From the European Commission:
The earth sciences, like geology, oceanography and astronomy, generate vast quantities of Big Data. Yet without the right tools scientists either drown in this sea of Big Earth Data or it sits in an archive, barely used.
The vision of the EARTHSERVER project is to offer researchers ‘Big Earth Data at your fingertips’ so that they can access and manipulate enormous data sets with just a few mouseclicks.

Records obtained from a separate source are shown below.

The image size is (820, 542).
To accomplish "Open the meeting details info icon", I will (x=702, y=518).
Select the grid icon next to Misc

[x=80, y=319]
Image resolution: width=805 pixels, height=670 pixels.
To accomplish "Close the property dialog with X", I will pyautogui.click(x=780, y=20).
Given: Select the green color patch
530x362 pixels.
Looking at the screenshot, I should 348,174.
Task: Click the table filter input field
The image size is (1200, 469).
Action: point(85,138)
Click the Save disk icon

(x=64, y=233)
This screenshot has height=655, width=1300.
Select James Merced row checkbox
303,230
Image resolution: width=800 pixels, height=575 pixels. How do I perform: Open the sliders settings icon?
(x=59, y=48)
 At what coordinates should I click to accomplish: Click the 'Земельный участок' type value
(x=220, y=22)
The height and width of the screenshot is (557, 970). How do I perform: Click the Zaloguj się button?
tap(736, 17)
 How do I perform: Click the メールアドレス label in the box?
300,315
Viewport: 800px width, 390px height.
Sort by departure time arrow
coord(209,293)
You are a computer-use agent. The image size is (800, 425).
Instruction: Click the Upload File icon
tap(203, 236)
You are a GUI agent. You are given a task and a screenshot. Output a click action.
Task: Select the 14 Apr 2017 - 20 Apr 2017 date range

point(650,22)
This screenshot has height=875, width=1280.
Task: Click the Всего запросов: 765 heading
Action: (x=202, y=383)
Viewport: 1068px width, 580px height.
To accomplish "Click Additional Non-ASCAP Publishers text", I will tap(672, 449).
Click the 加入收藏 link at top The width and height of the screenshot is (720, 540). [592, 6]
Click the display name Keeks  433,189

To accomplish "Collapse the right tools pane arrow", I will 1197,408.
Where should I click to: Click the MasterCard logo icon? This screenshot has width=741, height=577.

‘The project was the result of a ‘push’ and a ‘pull’,’ says project coordinator Peter Baumann, Professor of Computer Science at Jacobs University in Bremen, Germany. ‘On the demand side there was a need for new concepts to handle the wave of data crashing down on us. On the supply side we had a data cube technology that is well-suited to this domain.’ A data cube is a three- (or higher) dimensional array of values, commonly used to describe a time series of image data.
EARTHSERVER built advanced data cubes and custom web portals to make it possible for researchers to extract and visualise earth sciences data as 3-D cubes, 2-D maps or 1-D diagrammes. The British Geological Servey, for example, used EARTHSERVER technology to drill down through different layers of the earth in 3-D.
‘For the user, data cubes hide the unnecessary complexity of the data,’ says Professor Baumann. ‘As a user, I don’t want to see a million files: I want to see a few data cubes.’
EARTHSERVER-1, which ran from September 2011 for 36 months and received EUR 4 million in EU funding, involved multinational partners. Building on the success of the first phase of the project, EARTHSAVER successfully applied for funding from the European Commission to support its next phase, EARTHSERVER-2.
This kicked off in May 2015 and will focus on the datacube paradigm and on handling even higher data volumes. ‘The plan is to focus on the fusion of data from different domains and to be able to resolve a query on a Petabyte within a second,’ says Professor Baumann. ‘That would mean that a user could view the data on screen and manipulate it interactively.’ EARTHSERVER-2 is now working on the next frontier, open-source 4-D visualisation.